> **Goal**: Rewrite the lines from the one containing "Task: Click the Help question mark icon" to the one containing "Action: pyautogui.click(x=1487, y=66)", putting "Display size" in place of "Screen dimensions" and changing nothing else.

> **Records for this exercise**:
....

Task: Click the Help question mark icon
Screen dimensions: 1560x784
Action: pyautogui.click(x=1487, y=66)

....

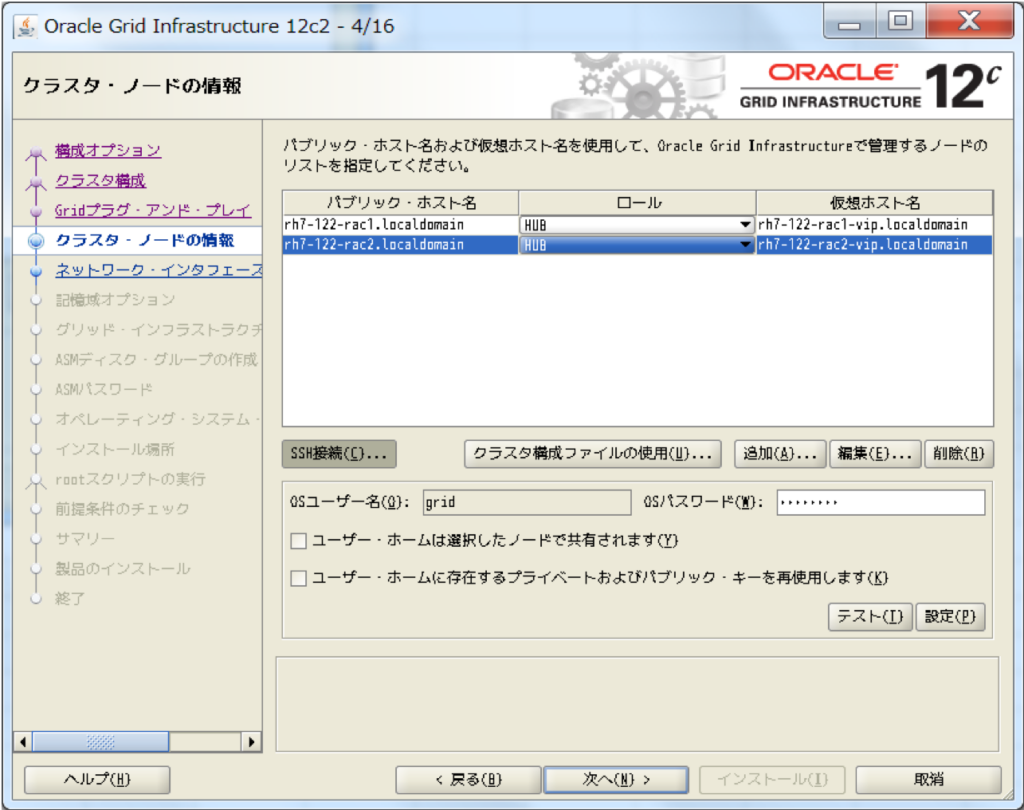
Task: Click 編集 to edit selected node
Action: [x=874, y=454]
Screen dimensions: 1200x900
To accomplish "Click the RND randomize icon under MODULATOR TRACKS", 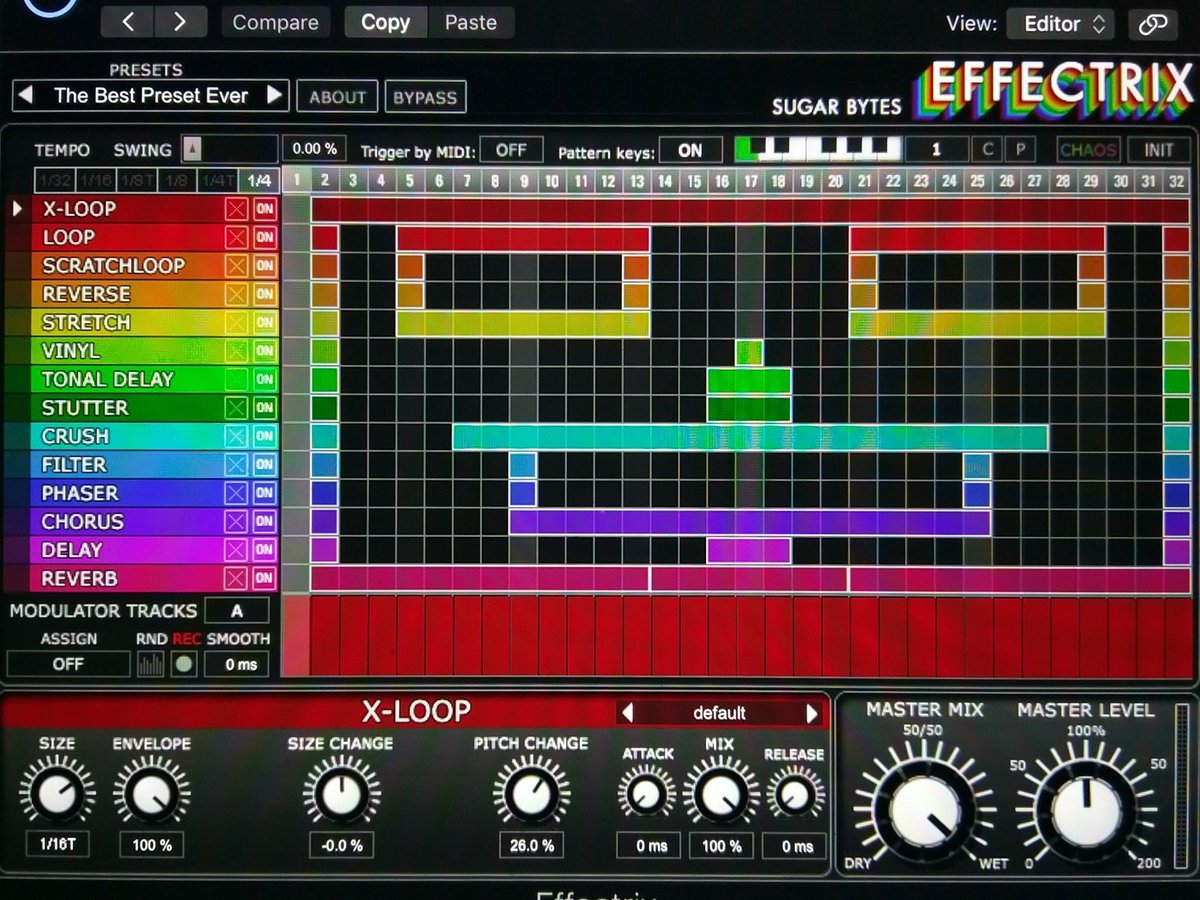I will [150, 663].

....

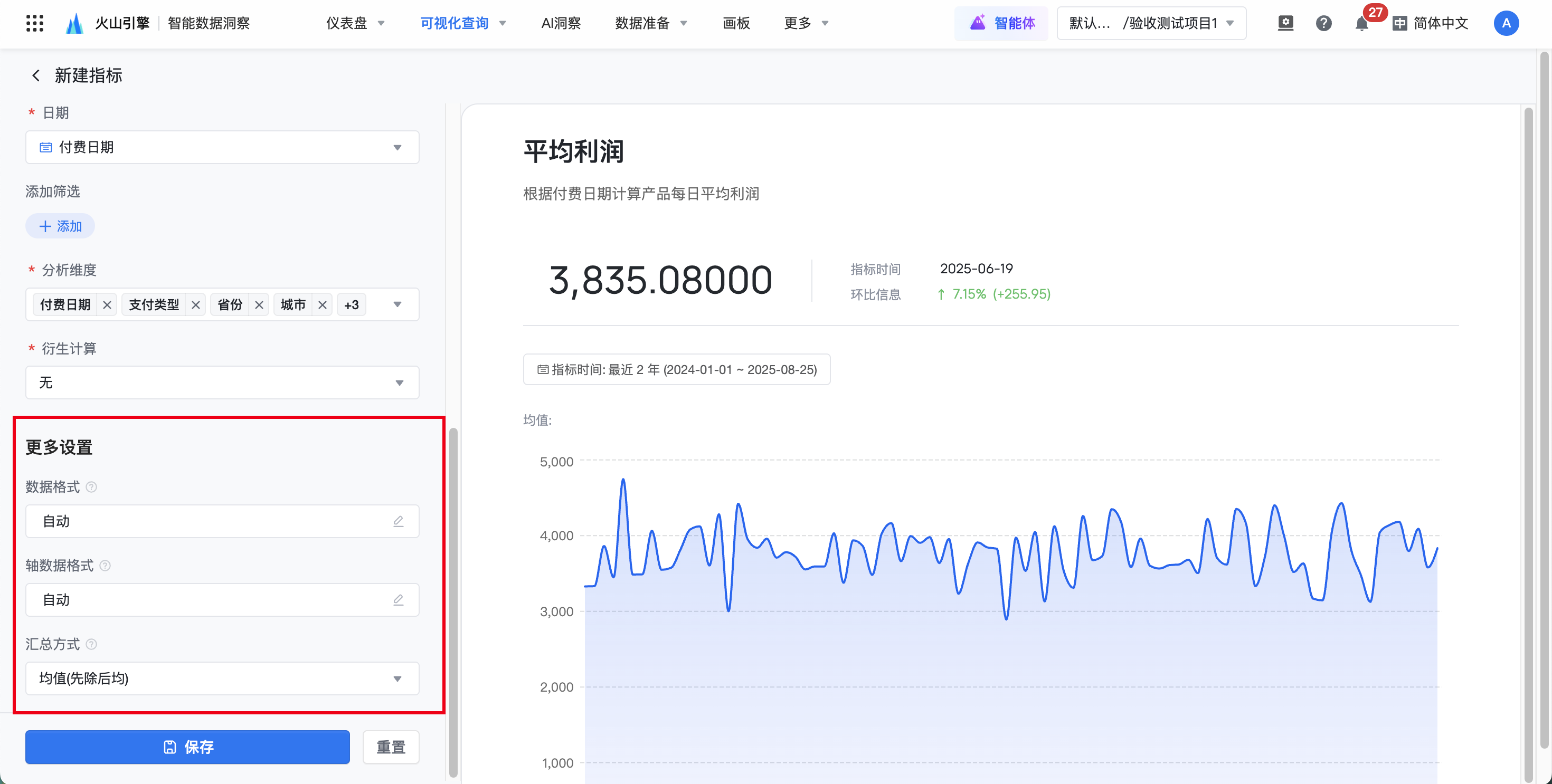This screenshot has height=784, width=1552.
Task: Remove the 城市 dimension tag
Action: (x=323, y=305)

....

> **Task output**:
Task: Click the Help question mark icon
Display size: 1560x784
Action: pyautogui.click(x=1487, y=66)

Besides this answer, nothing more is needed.